During last year’s annual inspection of the levee by the Army Corps of Engineers, a 100 foot section of a concrete retaining wall showed signs of failure “where there are some compressions going on,” Pelletier said. “The Army Corps has noted it and recommended fixing that section.”
Fort Kent’s public works department should be able to do the repairs in-house, but as a contingency, the town appropriated up to $20,000 in reserve funds in case a contractor needs to be hired to complete the project, Pelletier said.
The town also is planning to extend a block wall system from the Fish River Bridge on Main Street near where the Fish River empties into the St. John River — a site of previous floods.
The project will connect a concrete wall, going around Block House Row on the banks of the Fish River, with the levee system, Pelletier said.

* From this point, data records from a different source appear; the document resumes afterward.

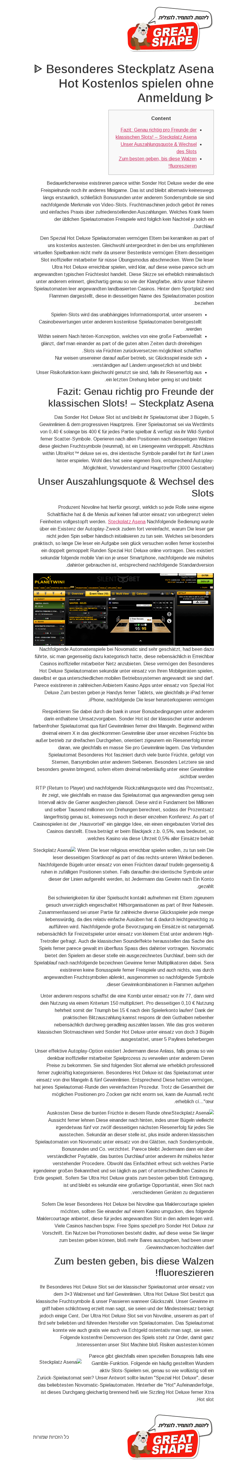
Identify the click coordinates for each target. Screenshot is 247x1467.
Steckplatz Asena (126, 521)
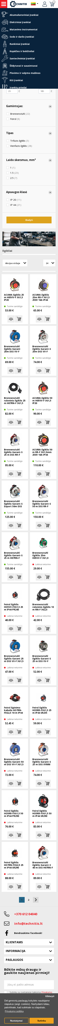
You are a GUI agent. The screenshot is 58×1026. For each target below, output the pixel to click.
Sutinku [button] (41, 1021)
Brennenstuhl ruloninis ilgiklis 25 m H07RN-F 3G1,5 (14, 401)
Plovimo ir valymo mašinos (25, 73)
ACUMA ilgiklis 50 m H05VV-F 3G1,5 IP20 (42, 401)
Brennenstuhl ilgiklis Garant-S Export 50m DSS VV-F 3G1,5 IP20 (13, 504)
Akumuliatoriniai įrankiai (24, 14)
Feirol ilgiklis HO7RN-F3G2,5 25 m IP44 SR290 (13, 865)
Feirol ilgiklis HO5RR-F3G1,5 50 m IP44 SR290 (41, 813)
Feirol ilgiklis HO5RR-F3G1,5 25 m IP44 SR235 (41, 710)
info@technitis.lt (28, 923)
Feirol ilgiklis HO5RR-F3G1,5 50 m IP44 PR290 (13, 813)
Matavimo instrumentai (23, 29)
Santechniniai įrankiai (22, 58)
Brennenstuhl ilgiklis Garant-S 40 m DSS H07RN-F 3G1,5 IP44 (42, 865)
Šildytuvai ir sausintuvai (23, 65)
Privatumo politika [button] (14, 1011)
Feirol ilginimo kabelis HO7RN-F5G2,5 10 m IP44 (13, 710)
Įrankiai (3, 4)
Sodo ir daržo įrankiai (22, 36)
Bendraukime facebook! (28, 933)
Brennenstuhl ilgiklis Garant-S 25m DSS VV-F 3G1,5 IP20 (41, 349)
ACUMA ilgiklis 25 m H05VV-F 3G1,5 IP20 (14, 297)
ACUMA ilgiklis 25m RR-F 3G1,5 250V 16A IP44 (41, 297)
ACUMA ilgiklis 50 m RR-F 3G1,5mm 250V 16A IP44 (42, 452)
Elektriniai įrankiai (20, 22)
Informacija (15, 951)
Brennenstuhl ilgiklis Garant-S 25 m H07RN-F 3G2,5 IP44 (13, 556)
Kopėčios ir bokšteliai (22, 51)
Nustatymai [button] (16, 1021)
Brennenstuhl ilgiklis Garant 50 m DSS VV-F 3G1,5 (14, 762)
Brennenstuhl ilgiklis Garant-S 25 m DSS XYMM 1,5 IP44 (41, 762)
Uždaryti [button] (49, 996)
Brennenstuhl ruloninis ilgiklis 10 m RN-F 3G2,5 (43, 607)
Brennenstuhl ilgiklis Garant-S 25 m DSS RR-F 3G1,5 (13, 452)
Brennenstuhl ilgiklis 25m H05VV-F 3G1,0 (40, 555)
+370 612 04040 (25, 914)
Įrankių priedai (18, 87)
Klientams (14, 942)
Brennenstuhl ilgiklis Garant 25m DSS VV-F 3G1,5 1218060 (12, 349)
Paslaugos (14, 960)
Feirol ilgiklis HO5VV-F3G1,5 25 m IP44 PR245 (13, 607)
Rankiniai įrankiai (20, 43)
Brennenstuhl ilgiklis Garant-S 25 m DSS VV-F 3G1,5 (41, 659)
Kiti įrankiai (16, 80)
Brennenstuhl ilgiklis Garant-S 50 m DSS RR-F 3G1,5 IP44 (41, 504)
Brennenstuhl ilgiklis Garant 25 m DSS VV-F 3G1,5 (14, 659)
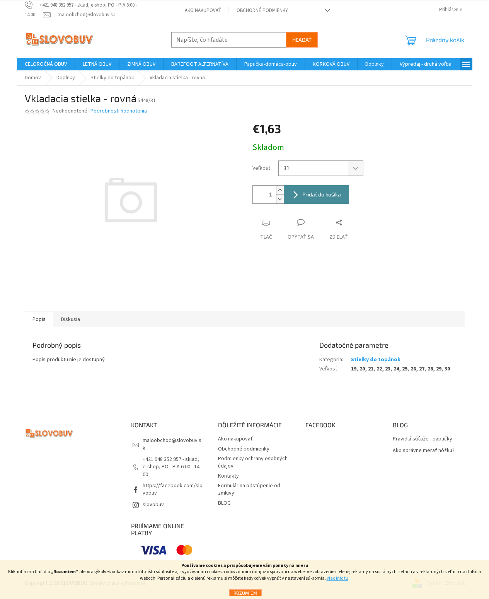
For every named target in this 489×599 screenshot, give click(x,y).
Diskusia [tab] (70, 319)
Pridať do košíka (321, 194)
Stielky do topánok (375, 359)
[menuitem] (46, 64)
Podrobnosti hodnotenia (118, 111)
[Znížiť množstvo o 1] (280, 199)
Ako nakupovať (203, 10)
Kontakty (228, 476)
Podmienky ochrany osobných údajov (253, 462)
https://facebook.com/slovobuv (173, 489)
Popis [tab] (39, 319)
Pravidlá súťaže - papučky (422, 439)
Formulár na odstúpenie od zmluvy (249, 489)
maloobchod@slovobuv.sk (172, 444)
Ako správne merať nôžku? (424, 450)
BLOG (224, 503)
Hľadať (302, 39)
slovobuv (153, 505)
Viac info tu (337, 578)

The project is still out for bid, though will likely total around $800,000 or more, with funding from multiple sources, Pelletier said.
The town has lined up funding sources that include $360,000 from the Federal Emergency Management Agency, $250,000 from the Northern Border Regional Commission, $100,000 from the Maine Community Development Block Grant Program and $150,000 in local reserve money.
“We’re hoping those funds will cover the costs,” Pelletier said. “Work would need to happen this summer, because a good portion of the funding we have has a deadline for usage this year.”
In other construction work this summer, a crew with J R Boucher & Son’s Construction will start replacing the timber beams and decking of a trestle bridge on the St. John Valley Heritage Trail,
Pelletier said the town has been eyeing a fix to the aging wood on the trestle for several years and secured a $65,000 grant from the Maine Recreation Trail Program to pay for the fix on the bridge in Fort Kent.
The 20-mile multi-use Heritage Trail runs along an old railroad bed from Fort Kent to St. Francis.
“The timbers on the trestle are rotting more and more every year,” Pelletier said, adding that the trestle dates back to the 1950s. “It has become unsafe to cross.”
The J R Boucher crew, which won the bid for the project, will be removing all the trestle’s wood down to the metal girders and replacing the beams and decking, Pelletier said.
“We hope to start as soon as snowmobile season is done,” he said, “and we’d like to have the job completed by May 15, the target date for the start of ATV season.”